◆ Your goal
When you reproduce the entries below, keep each one exact and drop any pictures.

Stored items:
= Beginning of Section =

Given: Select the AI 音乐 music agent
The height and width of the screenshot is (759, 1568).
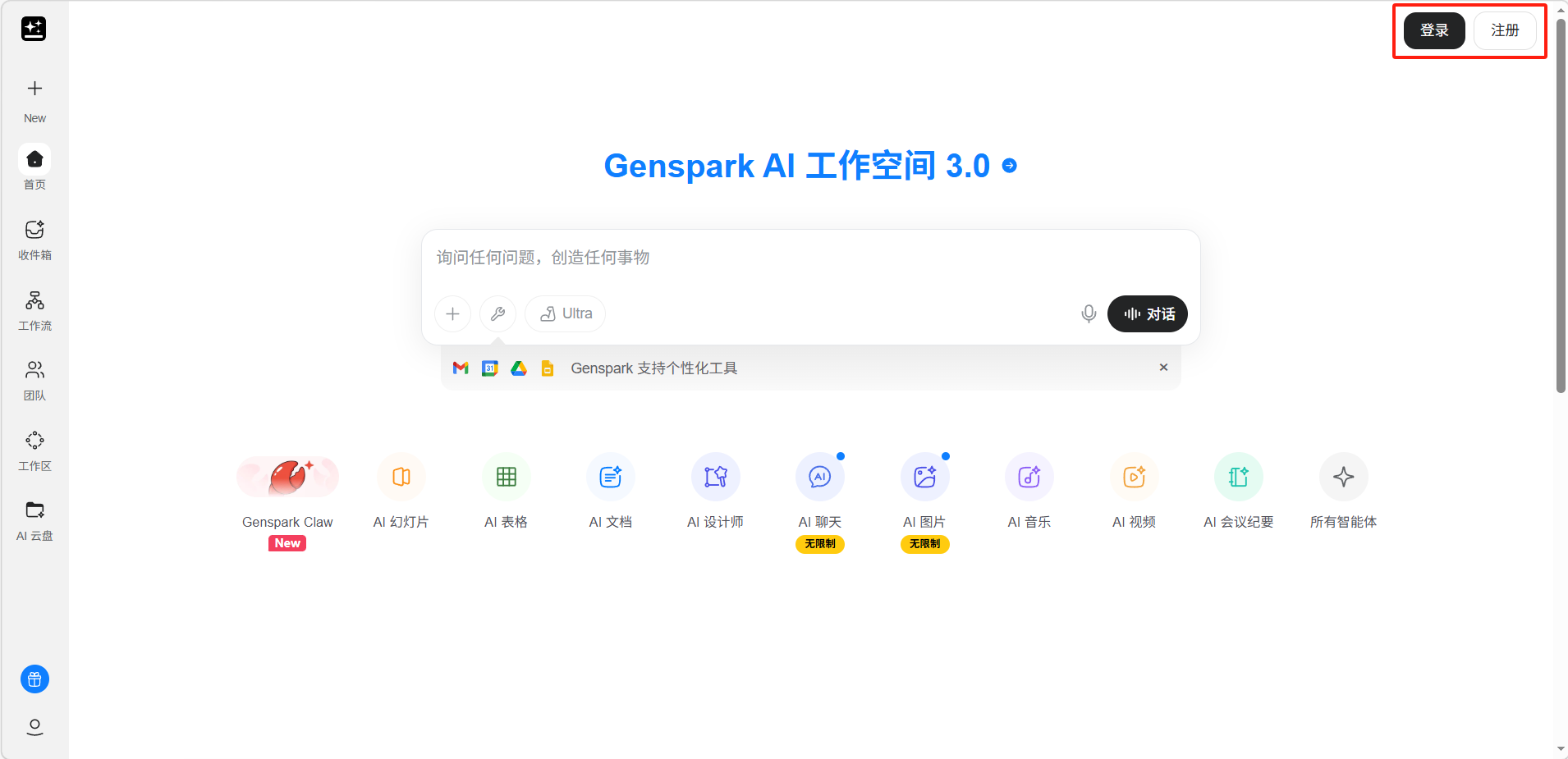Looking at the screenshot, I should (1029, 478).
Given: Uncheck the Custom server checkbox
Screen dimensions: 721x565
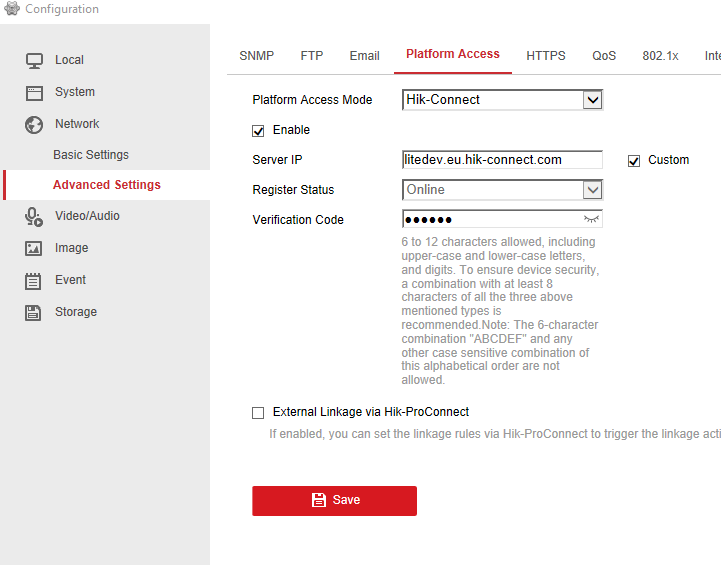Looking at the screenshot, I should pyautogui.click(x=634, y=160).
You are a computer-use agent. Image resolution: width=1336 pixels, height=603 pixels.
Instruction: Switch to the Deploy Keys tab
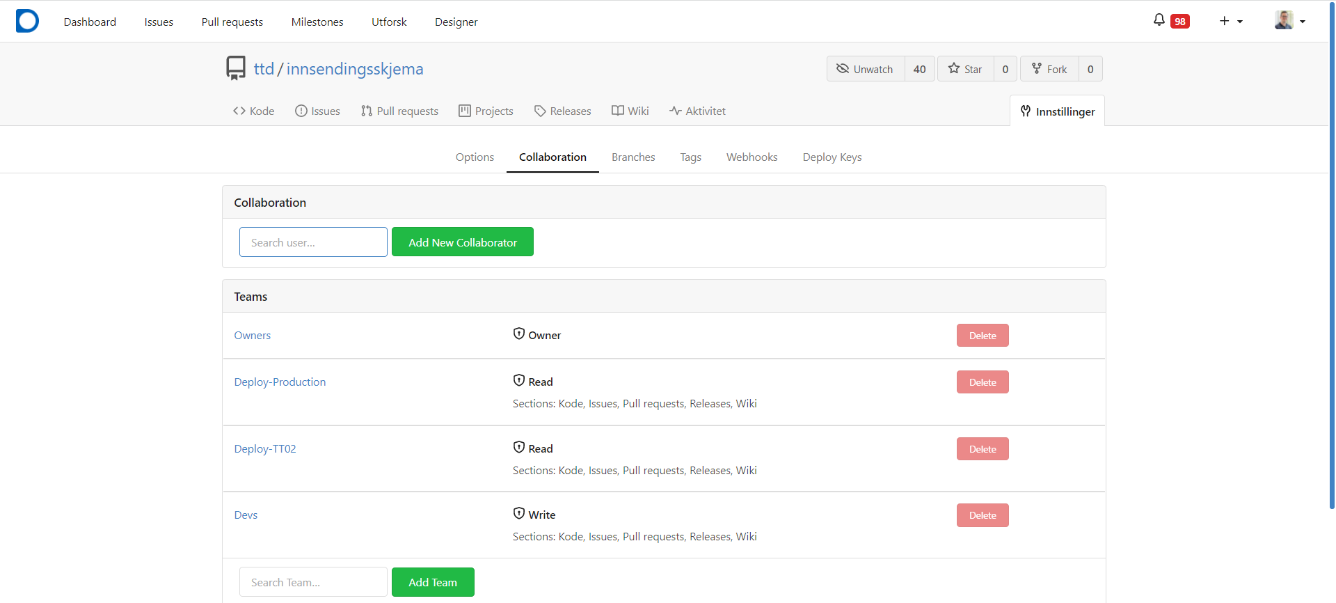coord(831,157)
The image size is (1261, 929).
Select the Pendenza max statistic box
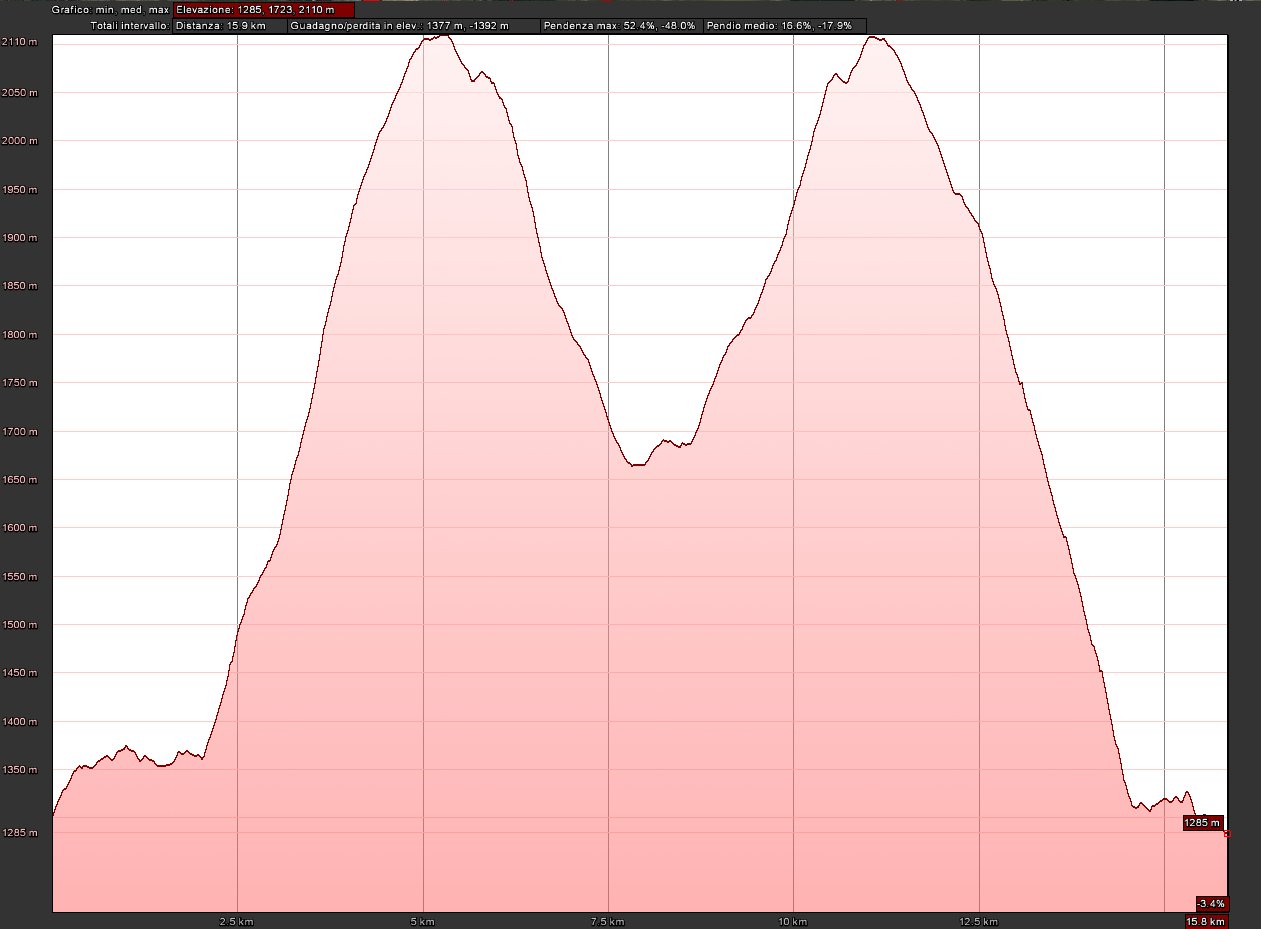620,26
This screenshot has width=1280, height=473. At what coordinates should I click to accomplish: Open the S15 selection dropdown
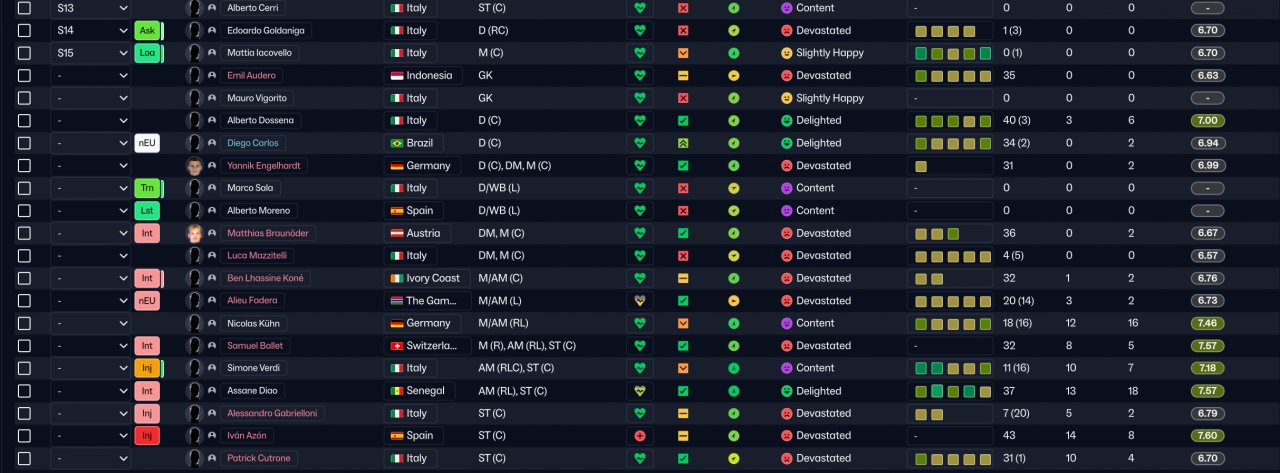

= End of Section =

◆ Response to the task
Given: Select the AI 音乐 music agent
The height and width of the screenshot is (759, 1568).
Looking at the screenshot, I should (1029, 478).
Given: Uncheck the Custom server checkbox
Screen dimensions: 721x565
Looking at the screenshot, I should pyautogui.click(x=634, y=160).
You are a computer-use agent. Image resolution: width=1336 pixels, height=603 pixels.
Instruction: Switch to the Deploy Keys tab
coord(831,157)
The image size is (1261, 929).
Select the Pendenza max statistic box
620,26
This screenshot has width=1280, height=473. At what coordinates should I click to accomplish: Open the S15 selection dropdown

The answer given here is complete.